En Sicile, un quart de la population vit en dessous du seuil de pauvreté, et le fossé est grand (même vertigineux) entre le Nord et le Sud, mais aussi au cœur même de la population, entre le centre des terres et les côtes plus industrialisées et touristiques, ou encore entre les gens de la « famille » et ceux qui n’en font pas partie. On ressent ainsi de fortes oppositions de classes et une réelle difficulté de dialogue. Le taux de chômage est haut (20 %), les salaires deux fois moins élevés que dans le reste de l’Italie et la précarité touche surtout les jeunes et les femmes. En cela, de nombreux Siciliens se sentent exclus et lâchés par les classes dirigeantes. Mais la pauvreté n’est pas visible en Sicile comme elle peut l’être ailleurs : par exemple, on ne voit presque jamais de SDF dans les rues.
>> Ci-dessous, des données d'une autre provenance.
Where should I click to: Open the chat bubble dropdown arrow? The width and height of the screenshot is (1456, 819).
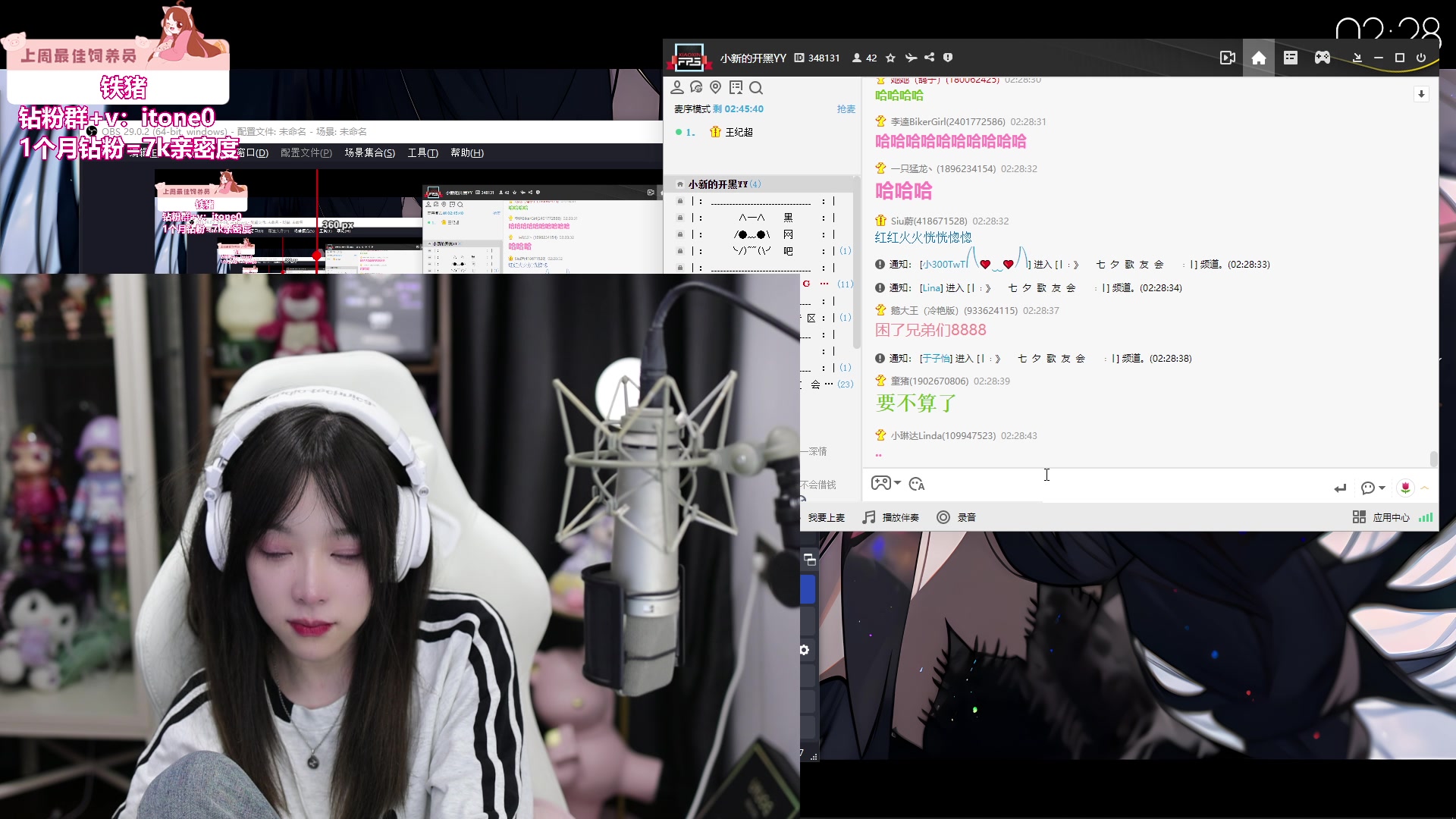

Ceux qui ont quelques difficultés financières sont presque toujours accueillis dans leur famille et travaillent effectivement au noir. Les liens toujours très forts qui lient ses membres entre eux ne sont pas une légende, et cette solidarité ou ce « tissu social permanent » – seule alternative au vide laissé par les autorités – protège les plus démunis face aux risques de désocialisation et d’anomie.

L’éducation, un facteur social clivant

L’école est bien sûr obligatoire, et c’est le même système scolaire dans toute l’Italie. Il est divisé en quatre périodes d’étude : scuola materna (de 3 à 5 ans), scuola elementare (de 6 à 10 ans), scuola media (jusqu’à 13 ans), puis 5 ans de scuola secondaria avant l’université éventuellement, les études obligatoires s’arrêtant à 16 ans. Mais en Sicile vous verrez certainement beaucoup de jeunes adolescents ou même des enfants travailler comme commerçants ou dans l’agriculture et la pêche. Issus de classes sociales les plus simples, ils participent et collaborent naturellement à l’entreprise familiale et en perpétuent la tradition, avec beaucoup de passion et de fierté. Il y a dans ces mêmes milieux (et contrairement au Nord) un grand problème d’analphabétisme, qui est bien sûr plus présent chez les anciens. Pour les plus jeunes, savoir lire et écrire est un moyen essentiel pour s’intégrer au reste de la société, quand la famille ne peut plus être la solution pour l’avenir. Enfin, la religion (et en particulier la figure incontournable du prêtre) est toujours très présente dans l’éducation des Siciliens. Pour beaucoup de familles, le catéchisme reste un passage obligé, et le curé demeure un interlocuteur privilégié et respecté des jeunes, un garant d’une éducation digne de ce nom.
Le système universitaire est partagé en deux cycles, de 5 ans au total. Après les trois premières années est délivrée une laurea breve (qui correspond à une licence française), puis il faut faire encore 2 ans pour obtenir une laurea specialistica (un master). L’accès à des études supérieures est évidemment la seule solution dans certains milieux défavorisés de trouver une sécurité pour leurs enfants, alors que leur travail traditionnel (artisans, pêcheurs, agriculteurs...) est de plus en plus écrasé par la globalisation.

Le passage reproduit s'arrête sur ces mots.